In a recent case of Rohm Apollo Semiconductor Philippines Inc. (Rohm) v. CIR, G.R. 168950, the SC clarified this issue.
In this case, instead of filing a judicial claim within the 30 days from the lapse of the 120-day period on April 10 or until May 10, 2001, Rohm filed a Petition for Review with the CTA on September 11, 2002. The SC denied the Petition saying that Rohm’s judicial claim for a refund was filed beyond the prescriptive period.
In clarifying the waiting issue, the SC reminded the taxpayers that when the 120-day period lapses and there is inaction on the part of the CIR, they must no longer wait for the BIR to come up with a decision thereafter. The CIR’s inaction is the decision itself. It is already a denial of the refund claim. Thus, the taxpayer must file an appeal within 30 days from the lapse of the 120-day waiting period.
Now, as can be gleaned from the foregoing, a new development for value added tax (VAT) refund is that the CIR’s inaction is now the decision itself and not merely an “inaction that is deemed a denial.” And the implication of this is that no more decision is expected from the BIR after the lapse of the 120-day waiting period.

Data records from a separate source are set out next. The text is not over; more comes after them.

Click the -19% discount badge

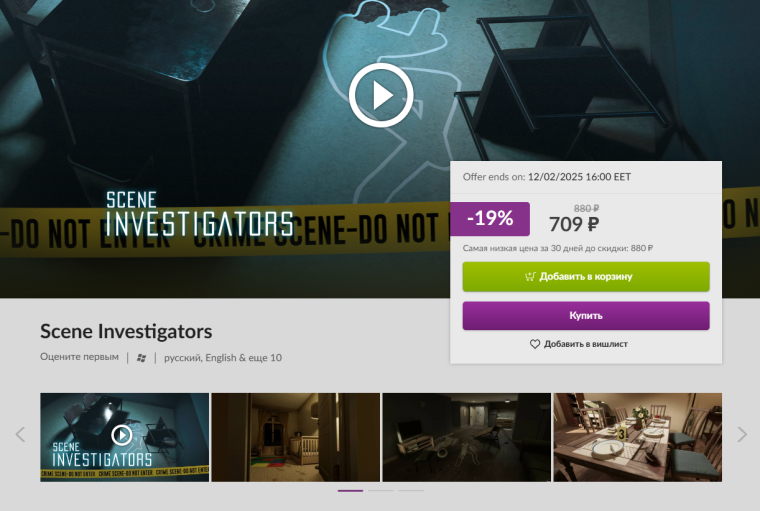(490, 219)

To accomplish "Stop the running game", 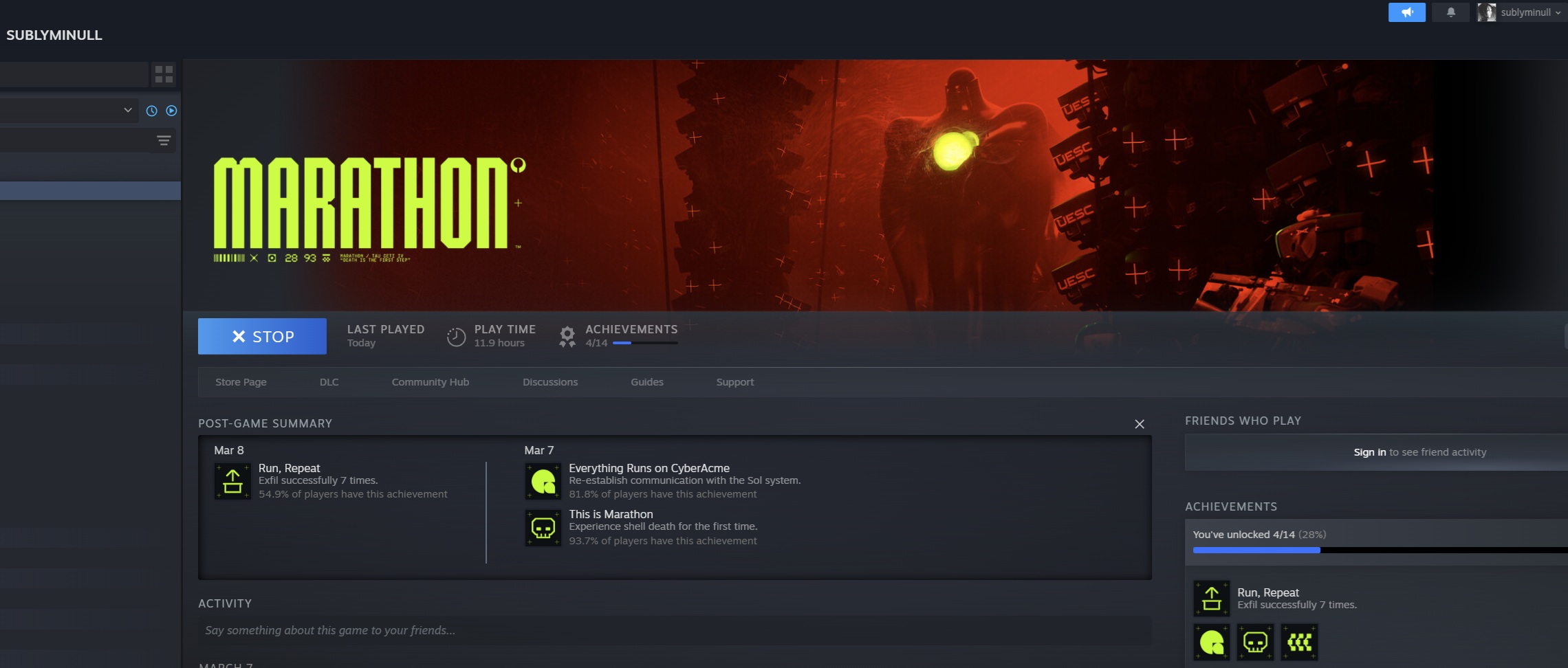I will click(262, 336).
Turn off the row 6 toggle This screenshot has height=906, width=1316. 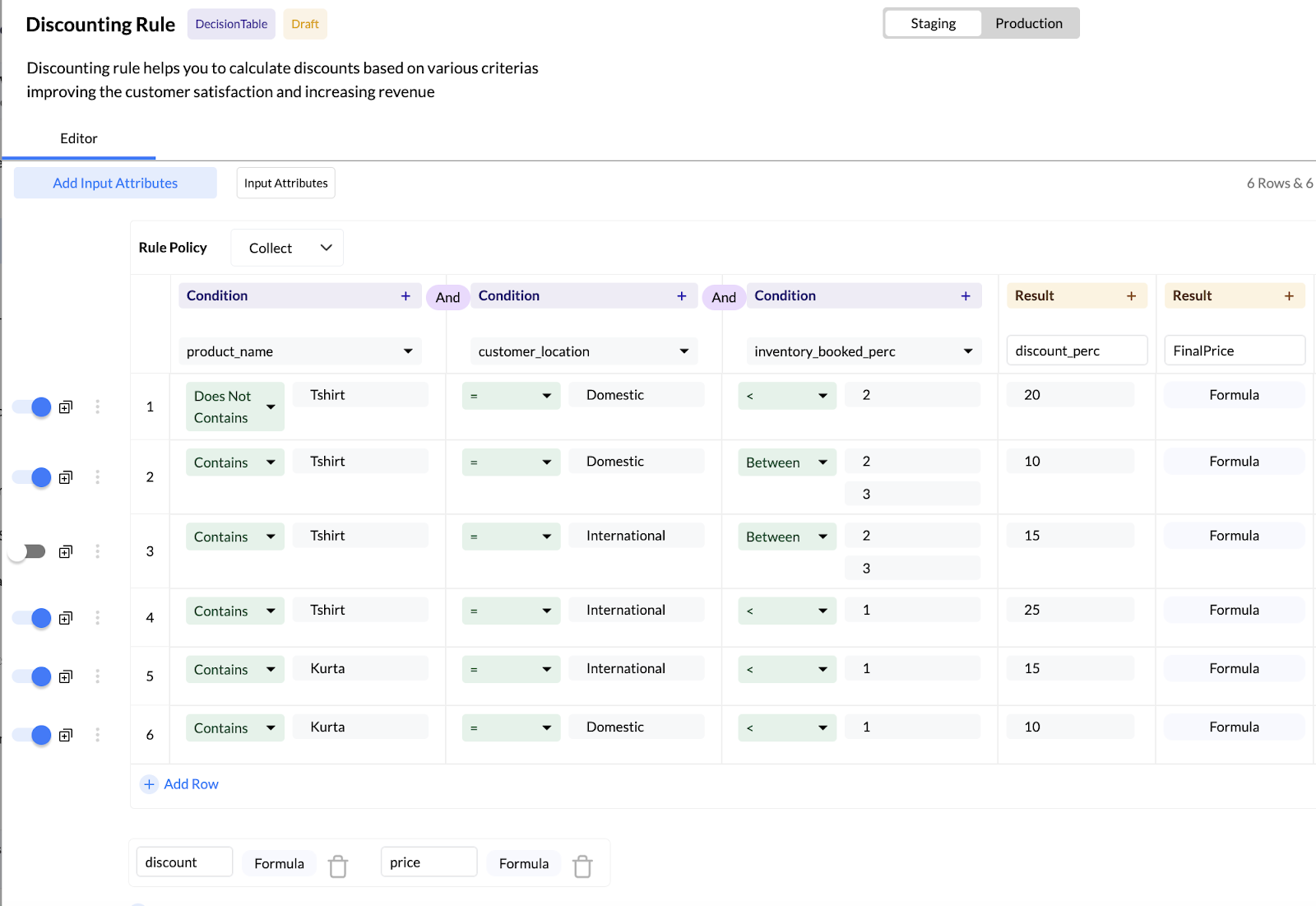(33, 735)
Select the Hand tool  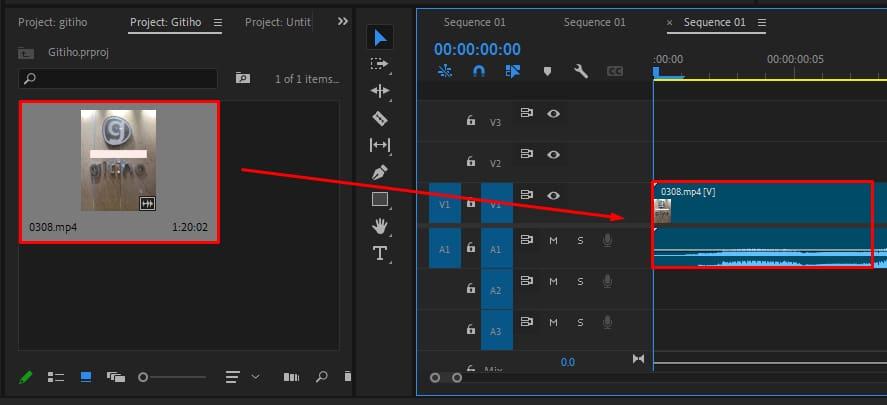pyautogui.click(x=380, y=226)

Indubitably, the SC is sending a message that since the Commissioner’s inaction is itself a decision, then the BIR may now be barred from proceeding further to process the claim. This pronouncement clears all doubts for taxpayer who prefers to wait for the BIR’s final decision rather than to elevate the Commissioner’s inaction that is “deemed a denial” because as presently worded the CIR’s inaction is itself a decision.
Another development is that it cemented the rules upon expiration of the 120-day period. As it stands, if the taxpayer does not agree with the CIR’s inaction which in itself a decision, the remedy of the taxpayer is to file an appeal within 30 days from the lapse of the 120-day waiting period. In the language of SC, the taxpayer “must” no longer wait for the BIR to come up with a decision thereafter and “must” file an appeal within 30 days from the lapse of the 120-day waiting period.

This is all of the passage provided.